What is expected »
Though the records contain pictures, copy none of them; repeat exactly the lines from the one with "Click the red" to the end.

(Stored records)
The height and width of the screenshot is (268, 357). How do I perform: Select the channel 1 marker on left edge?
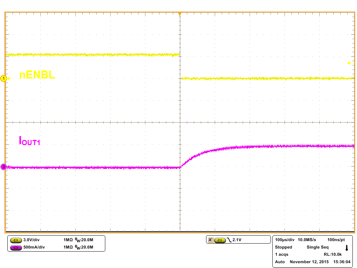pos(3,79)
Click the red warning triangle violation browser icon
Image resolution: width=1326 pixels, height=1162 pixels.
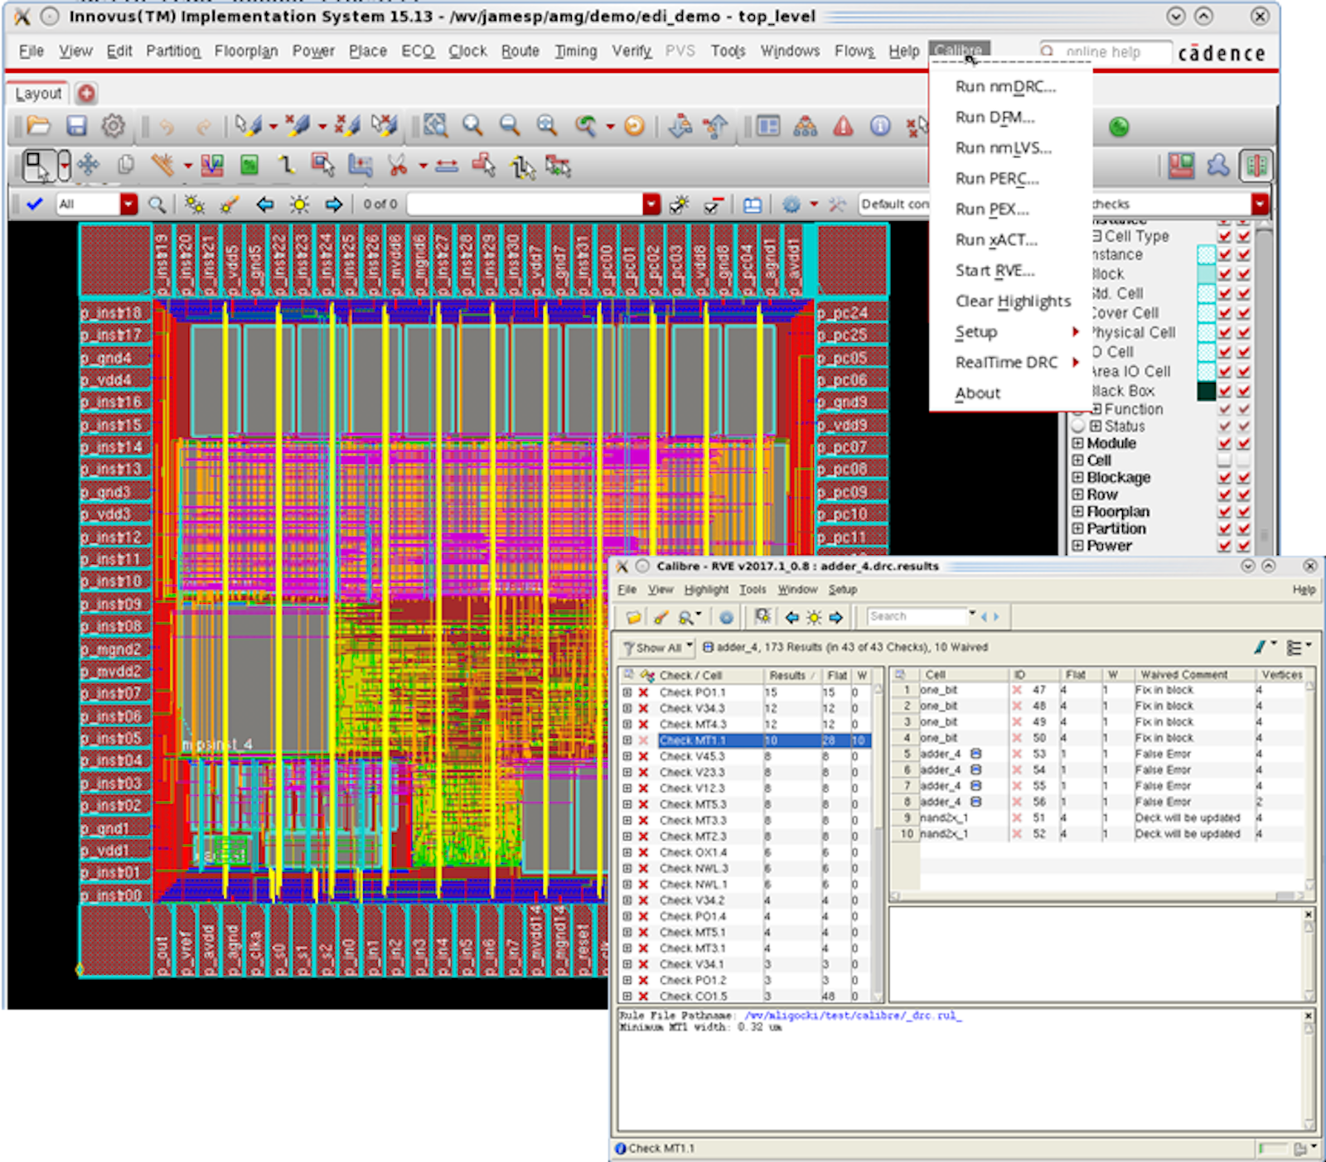pyautogui.click(x=843, y=126)
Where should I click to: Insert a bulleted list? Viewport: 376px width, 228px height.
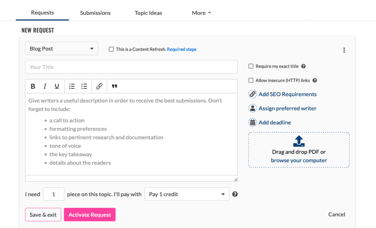pos(84,86)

Result of the exercise »
Click the red warning triangle violation browser icon
Image resolution: width=1326 pixels, height=1162 pixels.
pyautogui.click(x=843, y=126)
Where should I click to: Insert a bulleted list? Viewport: 376px width, 228px height.
pos(84,86)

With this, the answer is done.